Reporter : Odhe
Editor : Redaktur
HALTIM, Teropongmalut.com – Sembilan kelompok warga masyarakat yang mengapling lahan hutan wilayah desa Saolat Kecamatan Wasile Selatan Kabupaten Halmahera Timur (Haltim) Provinsi Maluku Utara (Malut) mengeluhkan pelayanan Surat Keterangan Tanah (SKT) yang hingga kini belum dikeluarkan oleh Pemerintah Desa setempat. Namun sayangnya, sejauh ini pemerintah desa setempat terlihat cuek, padahal pihak perusahaan sudah meminta dokumen SKT tersebut.
Karena, lahan-lahan hutan yang dikapling warga masyarakat sudah dibongkar habis oleh beberapa perusahaan pertambangan nikel ini diantaranya PT PP Presisi Tbk, PT Mega Haltim Mineral (MHM), PT Indonesia Weda Bay Industrial Park (IWIP). Dan jauh sebelumnya (dua tahun lalu) pihak perusahaan sudah meminta dokumen SKT tersebut.
Sembilan kelompok warga desa Saolat yang mengeluhkan pelayanan SKT ini diantaranya kelompok Bersama yang ketuai Yohanes Kanyo, kelompok Toni Hininga yang diketuai Hopni Sabana, kelompok Tongone yang diketuai Rudolf Sabana, kelompok Toni Dora yang diketuai Derdik Dawanaka, kelompok Faduli diketuai oleh Korneles Bau, kelompok Toni Hingahu yang diketuai oleh Mubin Abas, kelompok Kreselda yang diketuai Noya Dawanaka, kelompok Horimoi diketuai Arnold Lalang, kelompok Homakiriwo diketuai Ferdison Dawanaka.
Berdasarkan keterangan sumber informasi yang diperoleh media ini Jumat, (07/04/2023) sore tadi bahwa sembilan kelompok warga yang mengapling lahan hutan di wilayah desa Saolat Kecamatan Wasile Selatan ini sudah memiliki peta dan titik koordinat dengan luasan lahan yang berbeda. Dan lahan-lahan kelompok tersebut langsung diukur oleh pihak perusahaan. Kendalanya hanya di Kades Saolat yang hingga kini belum mengeluarkan SKT-nya.
Namun, sejuah ini Kades Saolat Melieser Dawanaka belum menerbitkan Surat Keterangan Tanah yang dalamnya sudah tentu ada Surat Kepemilikan Lahan, dan Surat Keterangan Tidak Sengketa,” jelas sumber ini via sambungan telpon genggam kepada media ini.
Warga kelompok pun menilai setiap rapat bersama Kades Saolat Melieser Dawanaka menyampaikan presentasi 20 sampai 80 persen. Artinya, 80 persen masuk ke desa dan 20 persen untuk warga masyarakat kelompok,” keluh sumber yang enggan identitasnya disebutkan ini.
Terkait keluhan ini, Kepala Desa (Kades) Saolat Melieser Dawanaka saat dikonfirmasi via sambungan telpon genggam (VC) media ini Jumat, (07/04/2023) sore tadi menyatakan bahwa soal 20 dan 80 persen itu Kades Saolat sebut fitnah alias tidak benar itu.

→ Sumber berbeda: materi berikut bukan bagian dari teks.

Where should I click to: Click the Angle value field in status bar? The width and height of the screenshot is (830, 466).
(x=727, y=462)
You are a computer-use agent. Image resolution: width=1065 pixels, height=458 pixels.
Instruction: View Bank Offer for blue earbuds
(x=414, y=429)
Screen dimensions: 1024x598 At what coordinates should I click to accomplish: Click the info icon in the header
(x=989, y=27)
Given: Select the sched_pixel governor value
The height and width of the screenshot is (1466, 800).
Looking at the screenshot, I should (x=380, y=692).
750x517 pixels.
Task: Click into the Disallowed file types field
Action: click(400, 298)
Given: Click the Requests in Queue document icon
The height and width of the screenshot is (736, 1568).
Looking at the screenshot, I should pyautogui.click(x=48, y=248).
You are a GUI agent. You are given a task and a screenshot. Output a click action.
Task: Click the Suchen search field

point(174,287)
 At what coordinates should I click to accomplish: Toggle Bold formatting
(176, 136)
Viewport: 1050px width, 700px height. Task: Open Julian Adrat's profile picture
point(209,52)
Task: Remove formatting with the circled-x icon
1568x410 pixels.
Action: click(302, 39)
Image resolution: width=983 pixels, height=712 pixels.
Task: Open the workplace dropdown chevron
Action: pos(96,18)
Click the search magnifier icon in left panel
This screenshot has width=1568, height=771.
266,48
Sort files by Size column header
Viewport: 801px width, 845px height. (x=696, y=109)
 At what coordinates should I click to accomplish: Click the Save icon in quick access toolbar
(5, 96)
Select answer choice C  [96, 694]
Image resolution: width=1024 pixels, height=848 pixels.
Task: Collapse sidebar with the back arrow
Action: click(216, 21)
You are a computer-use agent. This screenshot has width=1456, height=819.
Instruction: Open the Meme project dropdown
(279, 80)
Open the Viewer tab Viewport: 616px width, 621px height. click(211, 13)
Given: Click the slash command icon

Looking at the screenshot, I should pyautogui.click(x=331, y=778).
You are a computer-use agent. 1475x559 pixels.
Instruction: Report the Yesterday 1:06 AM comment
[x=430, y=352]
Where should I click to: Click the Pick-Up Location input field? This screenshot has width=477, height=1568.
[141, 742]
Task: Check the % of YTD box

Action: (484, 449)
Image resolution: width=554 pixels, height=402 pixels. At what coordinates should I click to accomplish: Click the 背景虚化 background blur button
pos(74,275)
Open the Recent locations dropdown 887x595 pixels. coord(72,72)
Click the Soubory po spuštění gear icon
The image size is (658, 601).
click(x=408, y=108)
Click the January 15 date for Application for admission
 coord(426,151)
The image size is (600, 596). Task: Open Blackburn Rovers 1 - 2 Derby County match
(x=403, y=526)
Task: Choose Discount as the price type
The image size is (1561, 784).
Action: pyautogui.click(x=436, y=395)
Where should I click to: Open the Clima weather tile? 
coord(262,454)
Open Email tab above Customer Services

“Kalo soal issue 20/80 persen masuk ke desa itu fitnah, saya tidak pernah sampaikan presentasi itu,” sanggah Kades Saolat via sambungan telpon genggam alias Video Cool (VC).
Kades Saolat juga menyampaikan bahwa lahan yang dimiliki oleh masyarakat harus dipertimbangkan, itu atas arahan pemerintah daerah sehingga lahan-lahan warga kelompok belum dikeluarkan SKT. Namun, Kades Saolat mengakui sudah berulangkali berkoordinasi lahan warga dengan pihak perusahaan. Bahkan tong perjuangkan namun belum ada kepastian sampai saat ini,” tuntasnya.